In return, Beano Bates’s dimples explained that the renaming of the Niger River was a mere “contractual technicality” (secured his hair behind his ears at this point) to distinguish it from the
Niger River in Niger for internal purposes only. This in no way betokened (who taught him that word?) an actual change to the name of the great Niger River. TransAqua certainly had too great a respect for the great cultural wealth of the great nation of Nigeria to entertain such an idea! Four “great”s in two sentences, Mary noted-the most you could expect from Beano’s vocabulary.

Wow!
magazine requested a lifestyle interview with Bates, while Kolo appeared in voluminous agbadas in numerous television and Internet interviews. After a further week of press sniffing, the trail grew cold, public interest waned. Mary’s intestines relaxed and her job was reinstated. All augured well for April.

In a glass office within TransAqua’s desert palace, one of the regular readers of the
International Post
issued a smile that stretched into a slash. The front page of its business section bore a rather becoming photograph of the Associate Director of Acquisitions for the Sub-Sahara at TransAqua. Mary Glass flushed with pride, hoping that her parents, Barbara and Sinclair had already come across the article. If a picture tells a thousand words, she could not wait to read the words themselves. Flattery, adulation, tales of masterful machinations-even the font promised as much. Goosebumps shot up her arm, raised hairs attached to high, conical peaks. What a wonderful surprise! The publicity department had not mentioned that they were running a feature on her.

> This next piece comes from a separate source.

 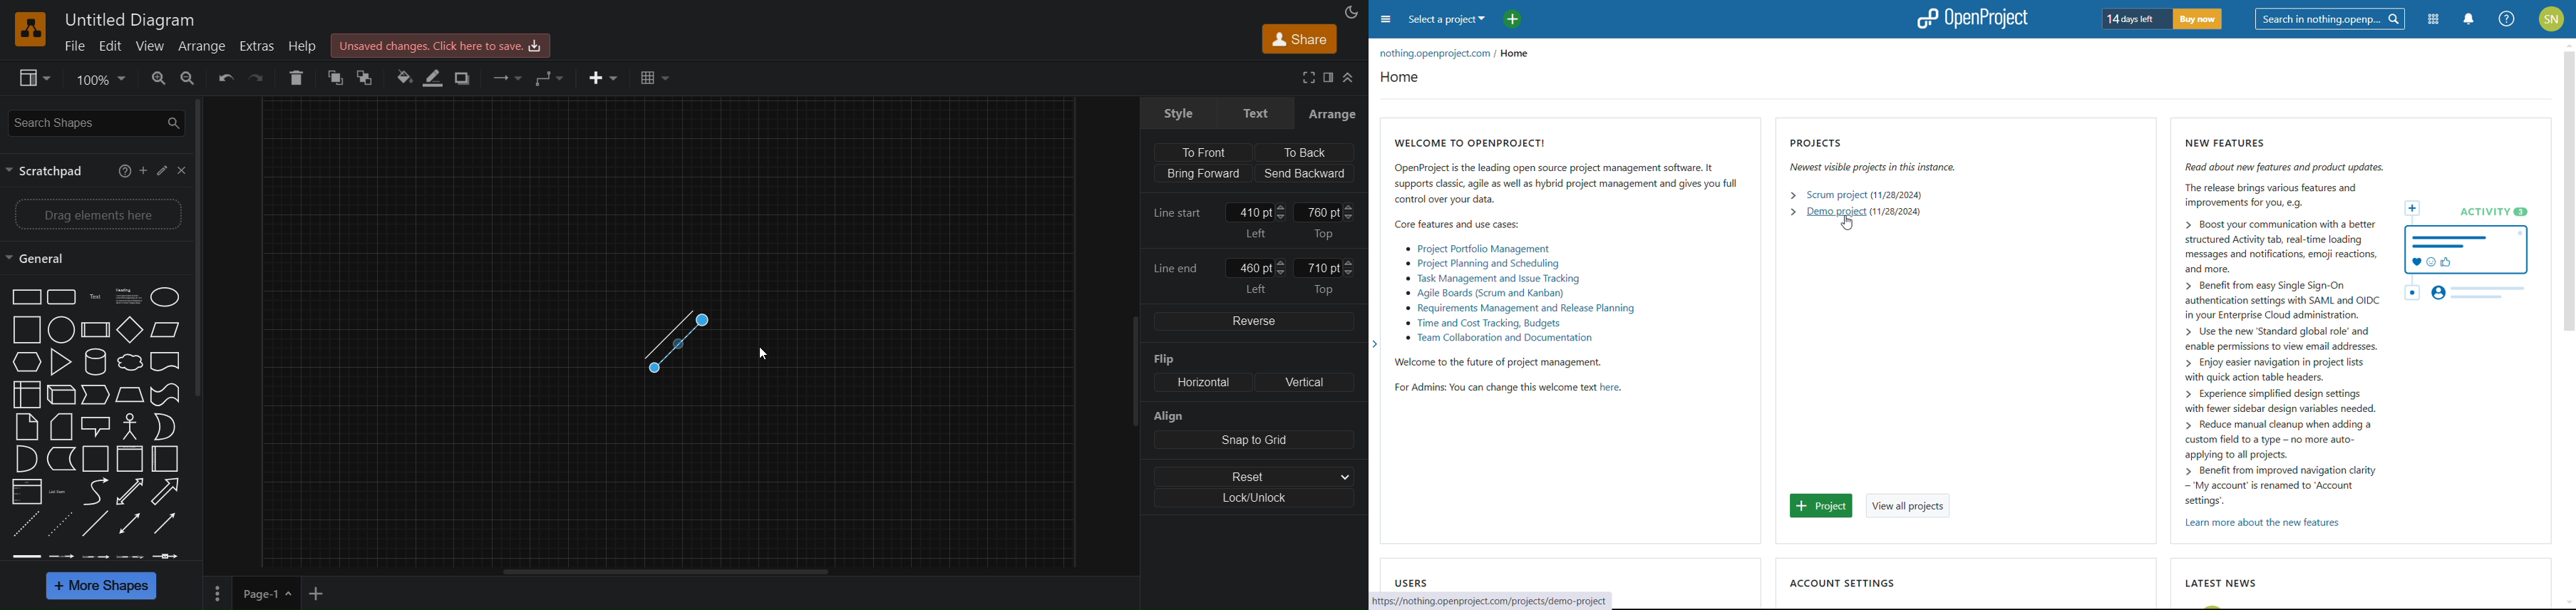 I want to click on Horizontal container, so click(x=168, y=460).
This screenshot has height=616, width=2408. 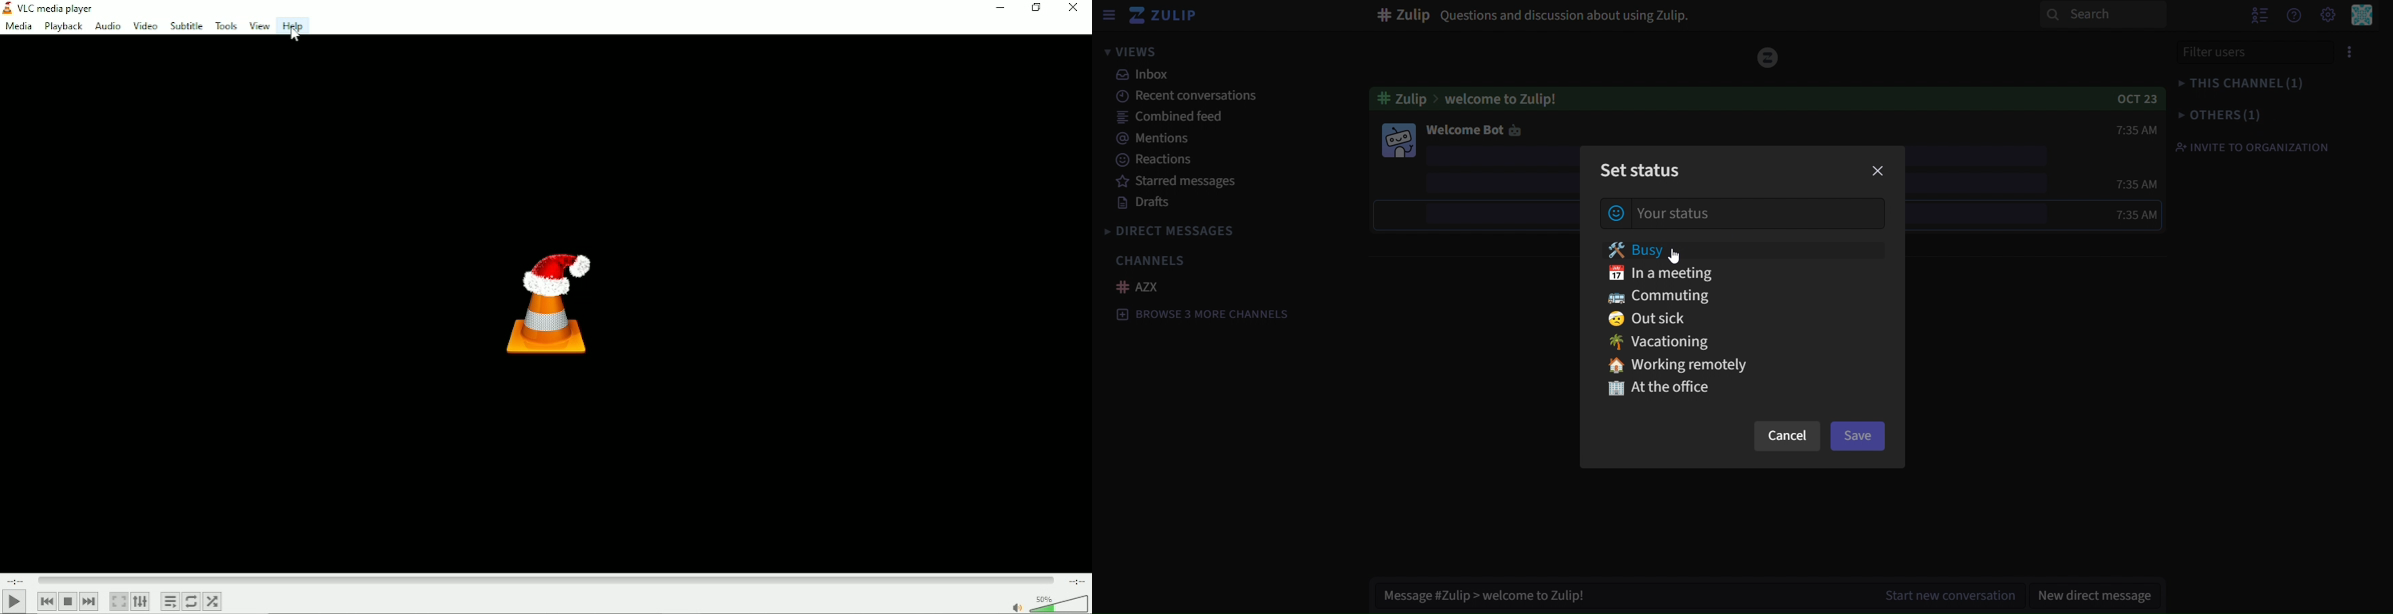 What do you see at coordinates (260, 25) in the screenshot?
I see `View` at bounding box center [260, 25].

Finally, she could put all the nonsense about insider trading, corruption and so forth behind her. She readied herself for promotion and gulped down some water.

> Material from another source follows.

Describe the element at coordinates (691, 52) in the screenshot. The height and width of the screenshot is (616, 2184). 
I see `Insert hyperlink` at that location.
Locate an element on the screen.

The headline was even more flattering: “The Reign of Bloody Mary.” She settled back to find out why she had been selected for such a prominent and comprehensive article.

Mary froze. There, in black and white, every minute detail concerning the elimination of Kolo’s adversaries. The article oozed contempt: assassination never played well in the Western press. Perhaps more damaging, however, she had been characterized as brainless, an easy foil for an African’s scheming.

Using her peripheral vision, she scanned the office through thin slits. A slow reader, Beano had not finished skimming through the article, but he had lowered the paper sufficiently to reveal the shock that had released the muscles around his jaw, leaving his mouth hanging open. Sinclair unclipped his headset and gazed dreamily at Cheeseman’s south-facing office, no doubt considering how to adjust its lighting to ensure a less vivid environment for his reflection should Mary’s mess pull the boss down with her.

The phone rang. Mary jumped. Her nerves, often frayed, were now in tatters. A number of red lights blinked. She wanted to avoid the calls, but did not know whether any were important—one of them might be Kolo, or Cheeseman. On the other hand, perhaps the calls were just from the press or the police.

Mary phoned reception and instructed them to forward calls from the media straight to Publicity. A moment later she redialled. “I forgot,” she said. “Forward all calls from the police to Publicity as well.”

The minute she put down the receiver, the phone rang again.

She exploded. Reception had not understood these basic instructions. Morons.

“Mary Glass,” she screamed. “What the fuck is it?”

“How
dare
you speak to your parents like that!” her mother shouted. “Well, I never.” She turned away from the phone. “It’s Mary! I’ve finally got through! Pick up the other phone!” She
turned back to Mary. “Well, I’ve got to say, young lady, that you’ve got …” The other phone clicked. “… a real cheek.”

“What is it?” Father asked.

“She answered the phone ‘Mary Glass,’” her mother spoke in a shocked hush, “with the ‘F’ word in the same sentence!”

“How dare you use our name!” Father yelled. “It’s time you got married. Use someone else’s name for once.”

“As if it isn’t bad enough to have a terrorist in our midst, now we have a killer.” Mother started blubbering. Her sobs caught, and she struggled for breath.